缓冲区溢出c（gets函数）

Question

There is the following code, I need to return an access level that's under 0x30 and not equal to 0 or 2:

int login() {
int accessLevel = 0xff;
char username[16];
char password[32];
printf("Username (max 15 characters): ");
gets(username);
printf("Password (max 31 characters): ");
gets(password);

if (!strcmp(username, "admin") && !strcmp(password, "{{ create_long_password() }}")) {
    accessLevel = 2;
} else if (!strcmp(username, "root") && !strcmp(password, "{{ create_long_password() }}")) {
    accessLevel = 0;
} else if (!strcmp(username, "artist") && !strcmp(password, "my-password-is-secret")) {
    accessLevel = 0x80;
}

return accessLevel;
}

I entered into the user name 16 'a' which reset the accessLevel to 0(and then added space which set access to 20 and gives me the desired output). But, I would expect the buffer to overwrite password, not accessLevel since it's the "following memory". I imagine I'm misunderstanding how the buffer works and would like an explanation. Also, why did the 16th char reset to 0?

Thanks in advance!

Answer 1

Strcmp will match an arbitrary amount of chars, given by the first instance of null termination char.
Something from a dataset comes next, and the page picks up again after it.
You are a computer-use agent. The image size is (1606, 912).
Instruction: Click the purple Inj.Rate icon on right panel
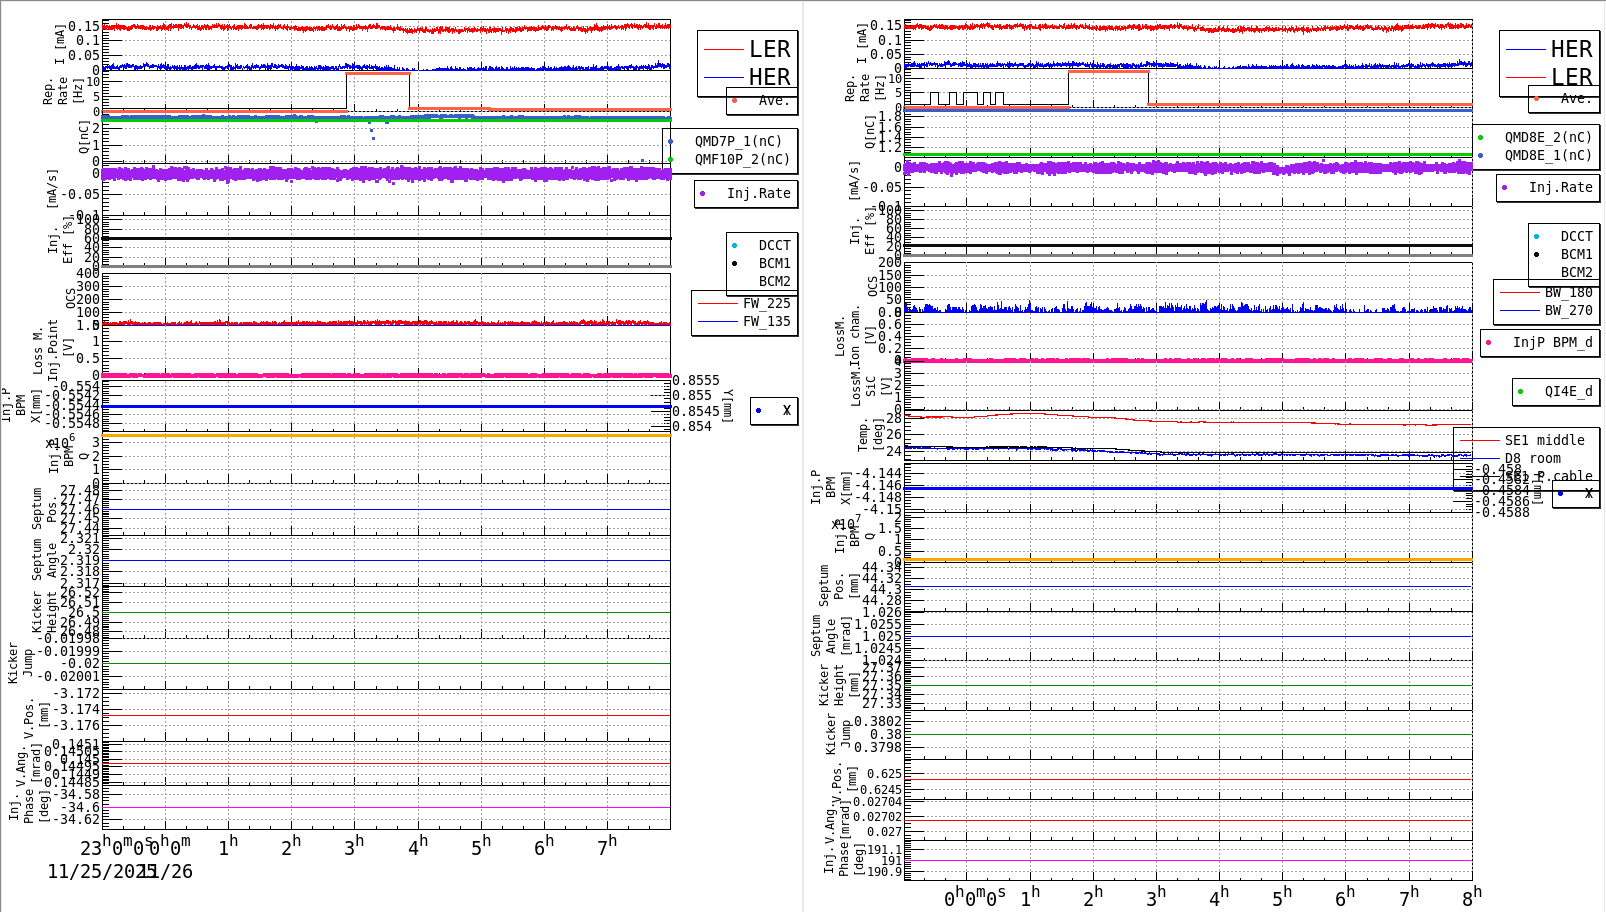point(1505,188)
All string literals must be null terminated with \\0

Using strncmp will only compare and amount of chars given in the arguements

Answer 2

The ordering of local variables on the stack (assuming there is a stack) is not guaranteed to be in any particular order. It depends largely on the types of the variables and the required alignment of each of them, and can change depending on the compiler or on optimization settings.

In this case, it sounds like the variables were pushed onto the stack in the order they appear in code, which would mean that their addresses would progressively decrease.